People v Mena
2011 NY Slip Op 06653 [87 AD3d 946]
September 29, 2011
Appellate Division, First Department
Published by New York State Law Reporting Bureau pursuant to Judiciary Law § 431.
As corrected through Wednesday, November 9, 2011


The People of the State of New York, Respondent,
v
Javier Mena, Appellant.

[*1] Steven Banks, The Legal Aid Society, New York (Michael C. Taglieri of counsel), for appellant.

Cyrus R. Vance, Jr., District Attorney, New York (Marc Weber of counsel), for respondent.

Judgment, Supreme Court, New York County (Herbert J. Adlerberg, J.H.O., at suppression hearing; Renee A. White, J., at plea and sentencing), rendered July 8, 2008, convicting defendant of attempted criminal possession of a controlled substance in the third degree and attempted criminal possession of a weapon in the second degree and sentencing him to an aggregate term of 2½ years, unanimously affirmed.

Initially, we note that defendant's present claim is unpreserved. The court properly denied defendant's suppression motion. There is no basis for disturbing the court's credibility determinations.

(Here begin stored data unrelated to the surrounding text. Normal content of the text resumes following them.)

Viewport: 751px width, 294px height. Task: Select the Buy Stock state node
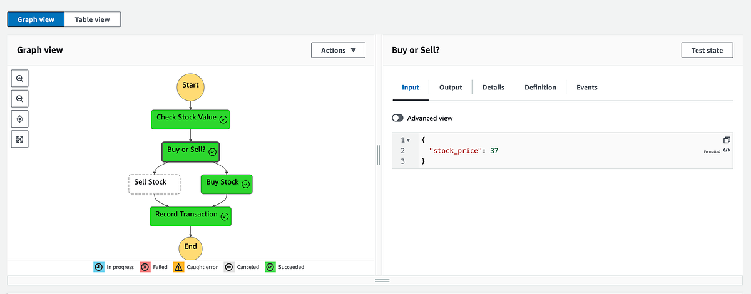[x=227, y=183]
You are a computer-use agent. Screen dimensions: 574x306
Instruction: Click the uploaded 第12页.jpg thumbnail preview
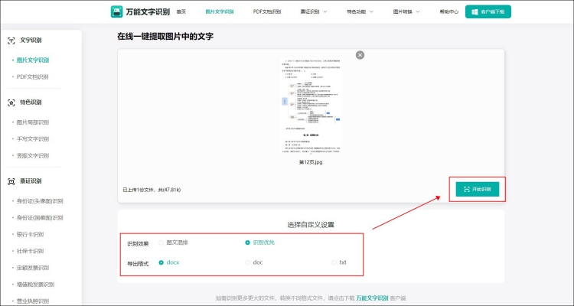[x=311, y=103]
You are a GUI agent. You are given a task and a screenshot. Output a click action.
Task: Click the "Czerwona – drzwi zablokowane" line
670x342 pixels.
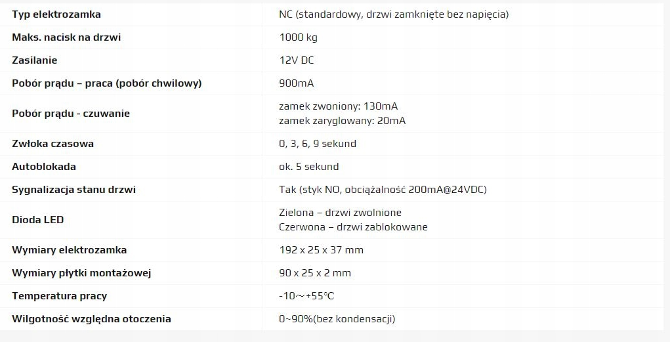[353, 227]
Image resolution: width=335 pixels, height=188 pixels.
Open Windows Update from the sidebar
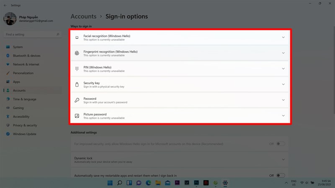24,134
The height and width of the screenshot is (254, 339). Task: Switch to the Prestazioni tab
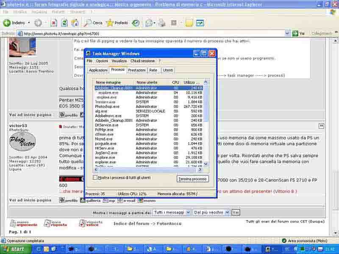point(137,70)
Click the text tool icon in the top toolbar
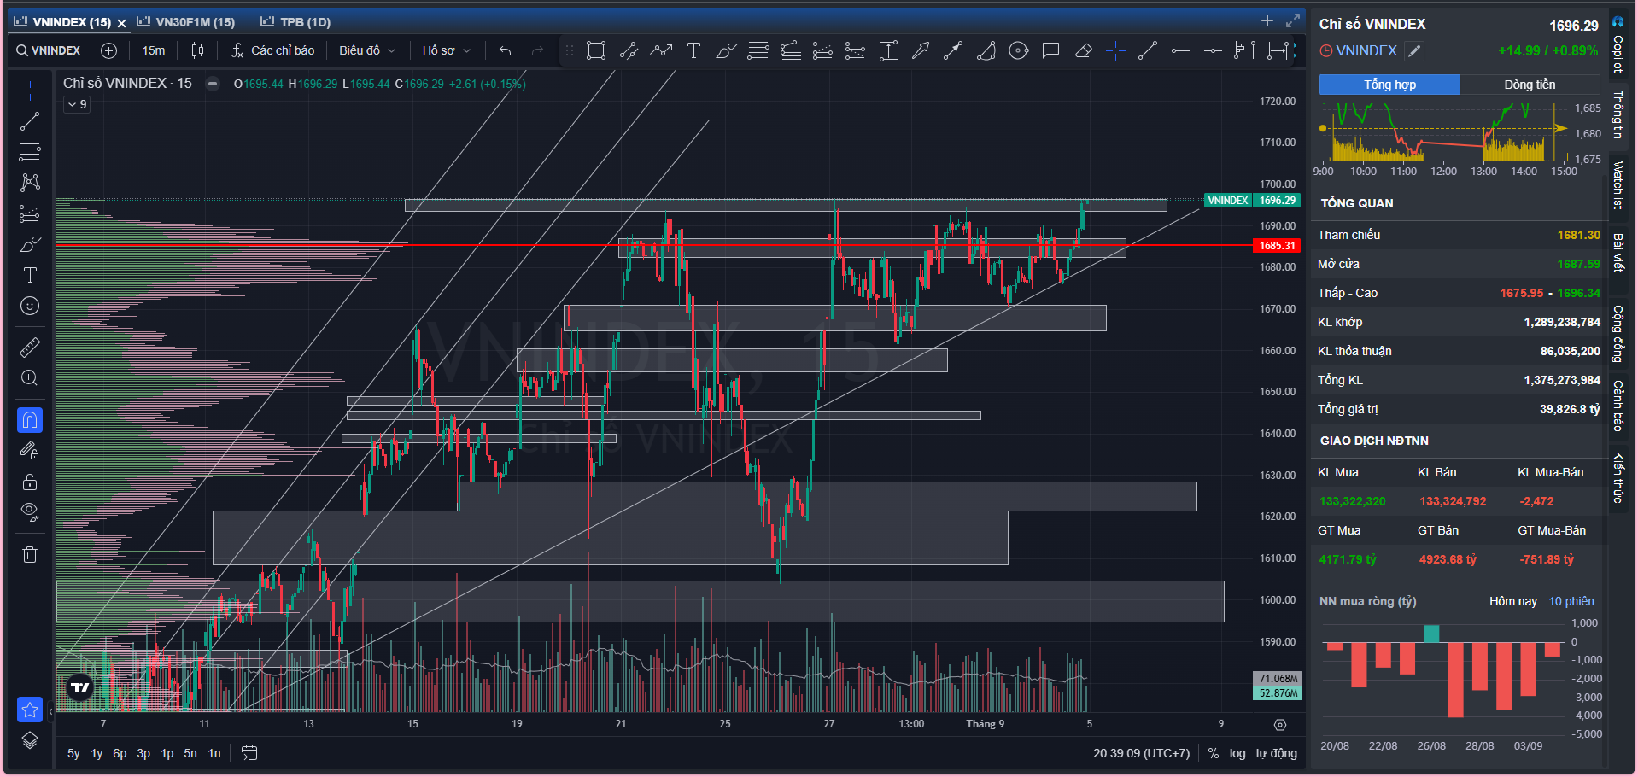Viewport: 1638px width, 777px height. click(x=693, y=51)
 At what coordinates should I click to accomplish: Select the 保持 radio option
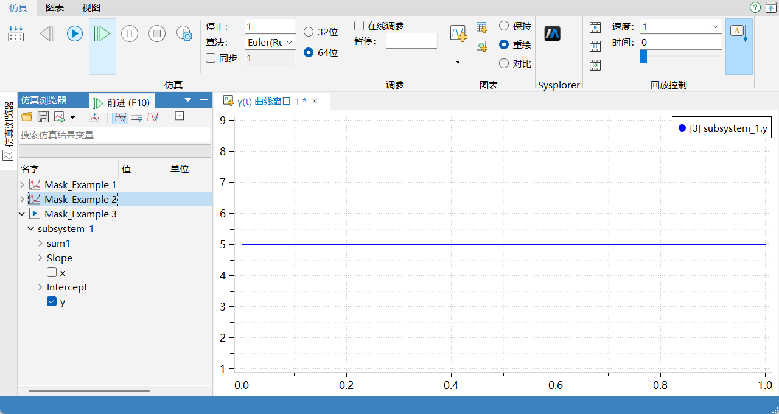pos(504,26)
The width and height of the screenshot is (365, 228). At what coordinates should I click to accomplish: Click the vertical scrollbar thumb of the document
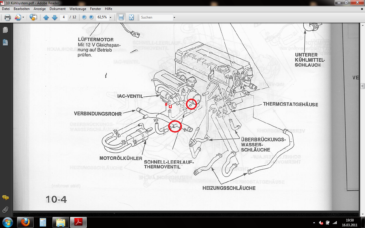[x=362, y=86]
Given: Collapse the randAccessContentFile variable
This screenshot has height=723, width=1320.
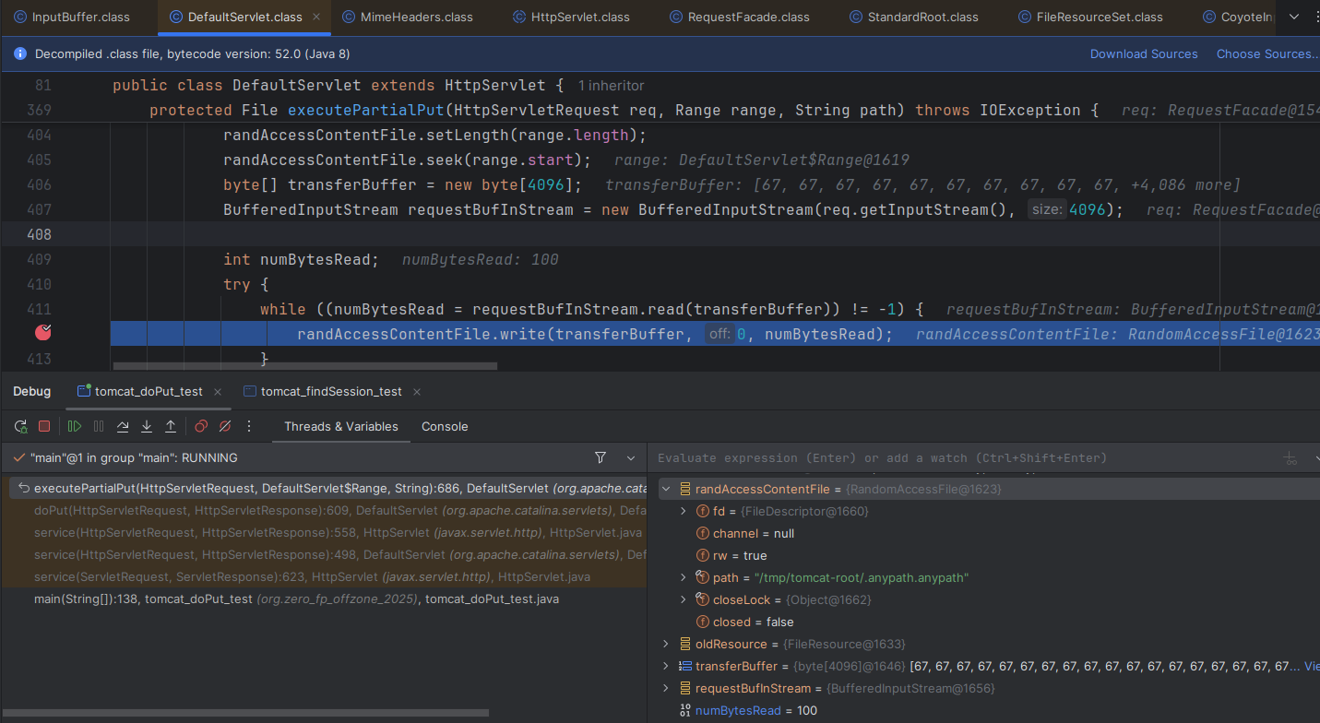Looking at the screenshot, I should click(x=666, y=489).
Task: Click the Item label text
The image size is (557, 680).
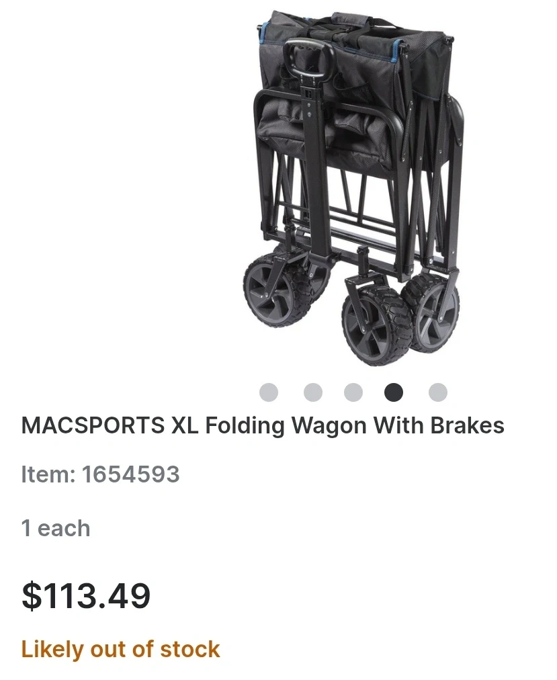Action: 48,474
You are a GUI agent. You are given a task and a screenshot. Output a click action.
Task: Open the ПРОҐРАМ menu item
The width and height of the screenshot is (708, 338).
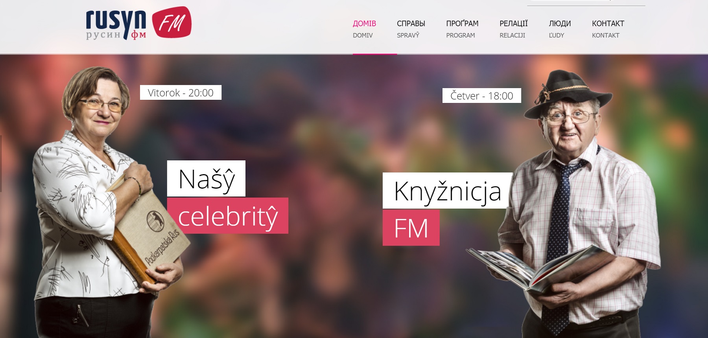462,29

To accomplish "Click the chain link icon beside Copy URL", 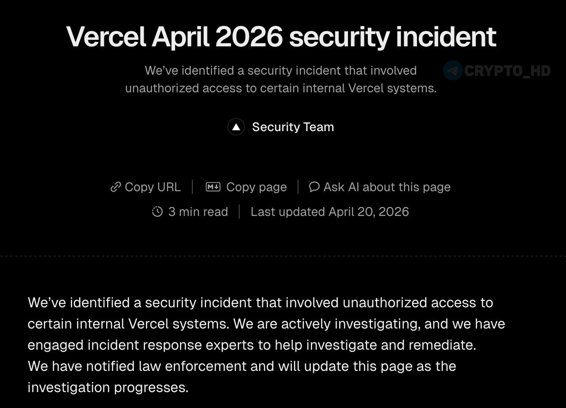I will pos(116,187).
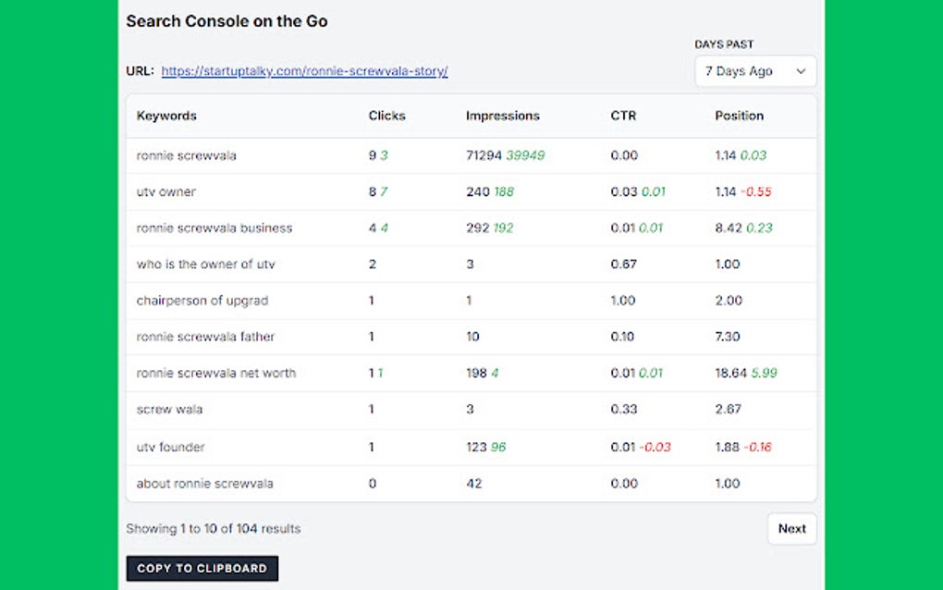Select the ronnie screwvala business row
Screen dimensions: 943x590
pos(213,227)

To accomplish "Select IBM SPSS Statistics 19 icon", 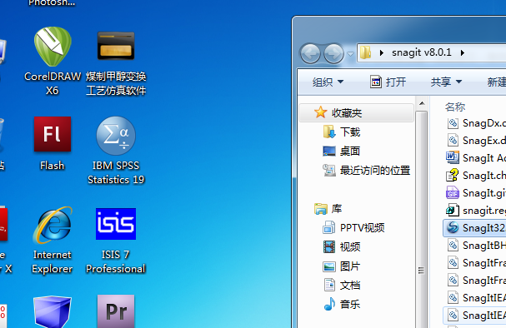I will pyautogui.click(x=116, y=151).
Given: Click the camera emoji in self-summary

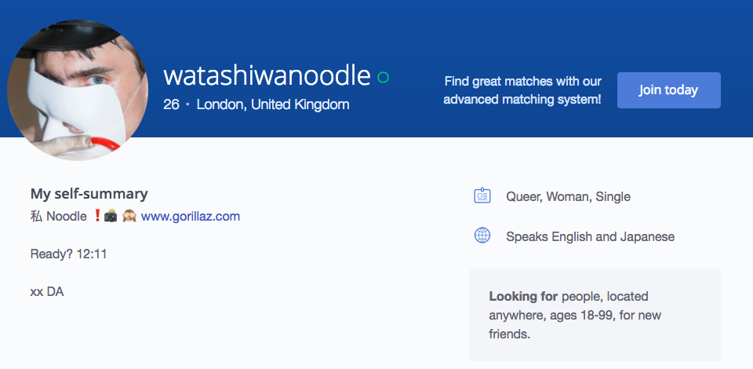Looking at the screenshot, I should tap(111, 216).
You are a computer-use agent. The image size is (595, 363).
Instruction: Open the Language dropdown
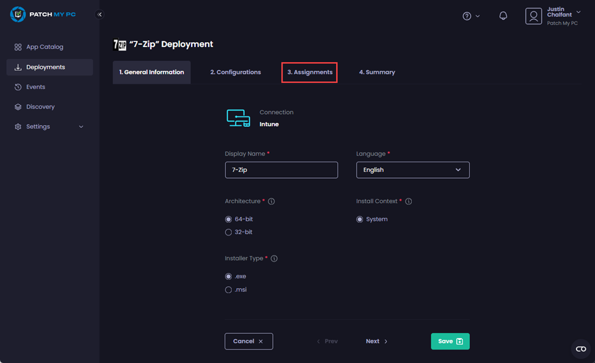413,170
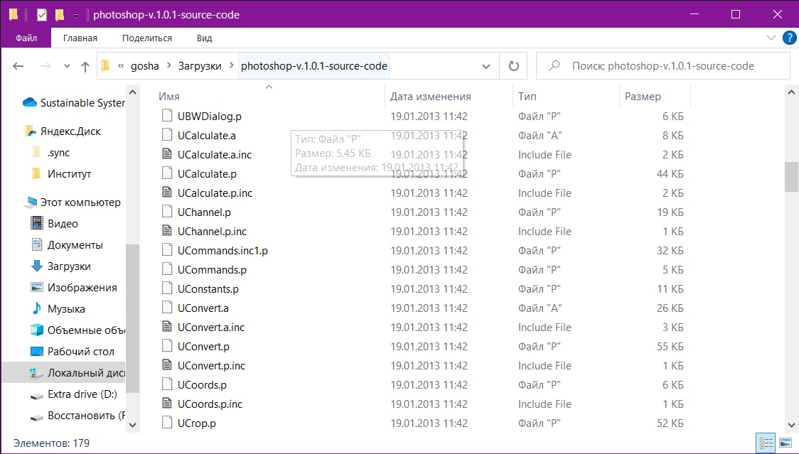Open Музыка in the navigation pane
Viewport: 799px width, 454px height.
tap(66, 309)
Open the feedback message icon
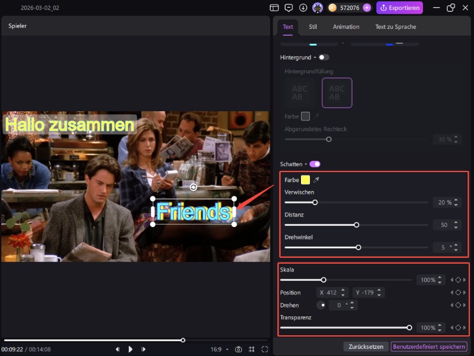474x356 pixels. (289, 8)
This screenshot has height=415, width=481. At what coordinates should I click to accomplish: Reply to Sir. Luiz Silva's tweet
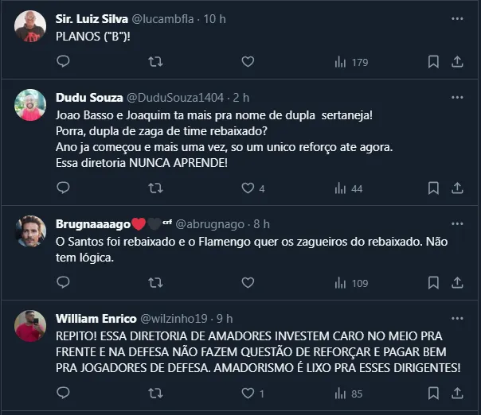[x=64, y=61]
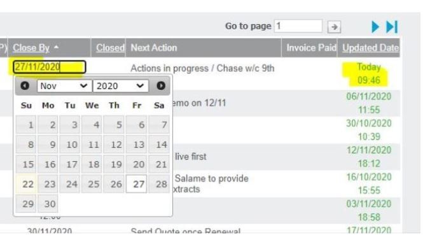Select the 22nd in the calendar
Viewport: 430px width, 249px height.
click(26, 184)
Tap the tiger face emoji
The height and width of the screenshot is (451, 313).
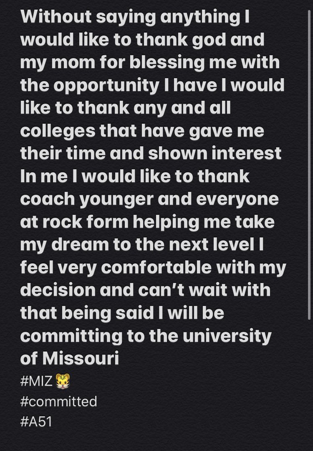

At the suppression hearing, the police officers testified that during a lawful car stop, they detected the odor of marijuana emanating from the vehicle; moreover, the codefendant admitted to police officers that he and defendant had been smoking marijuana earlier in the day in the car on the way to New York from Atlantic City. Accordingly, the police clearly had probable cause to search the vehicle under the automobile exception, and this included a search of the trunk (see United States v Ross, 456 US 798, 825 [1982]; People v Langen, 60 NY2d 170, 180-182 [1983], cert denied 465 US 1028 [1984]; People v Hughes, 68 AD3d 894 [2009], lv denied 14 NY3d 841 [2010]). Concur—Tom, J.P., Catterson, Renwick, Freedman and Manzanet-Daniels, JJ.